• _Information given_
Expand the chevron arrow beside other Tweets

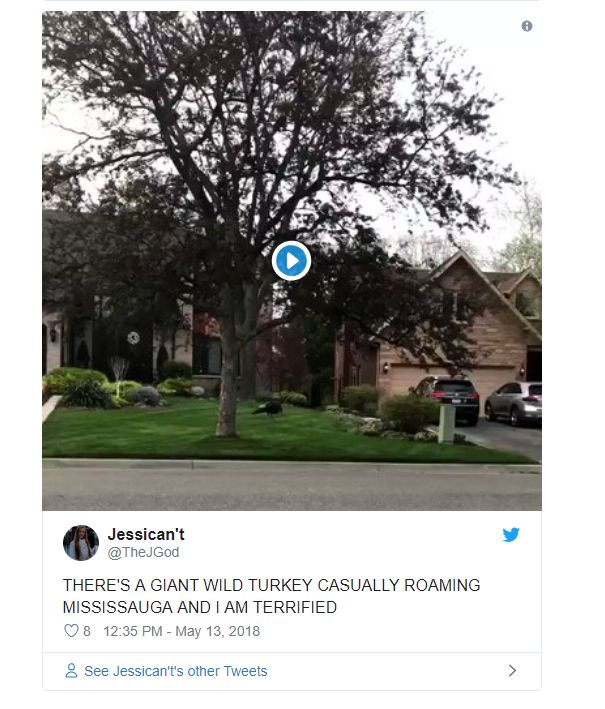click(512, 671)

--

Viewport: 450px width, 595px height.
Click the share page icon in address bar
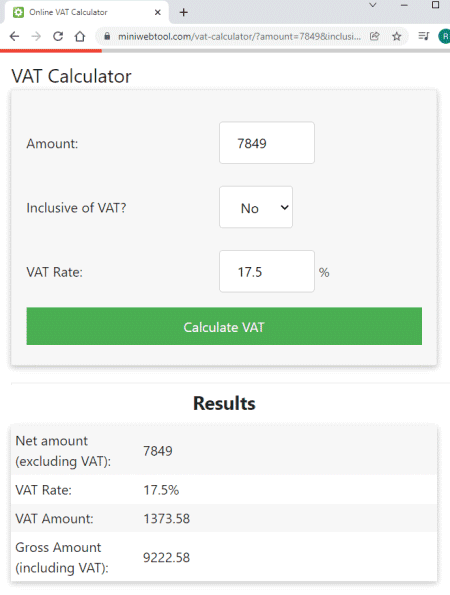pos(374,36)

• _Problem details_
Copy the entries word for word, starting at the line containing "Viewport: 450px width, 595px height." and ending at the line containing "pos(374,36)", with both of those lines included. Leave the pictures out of your copy.

• _Task result_
Viewport: 450px width, 595px height.
Click the share page icon in address bar
pos(374,36)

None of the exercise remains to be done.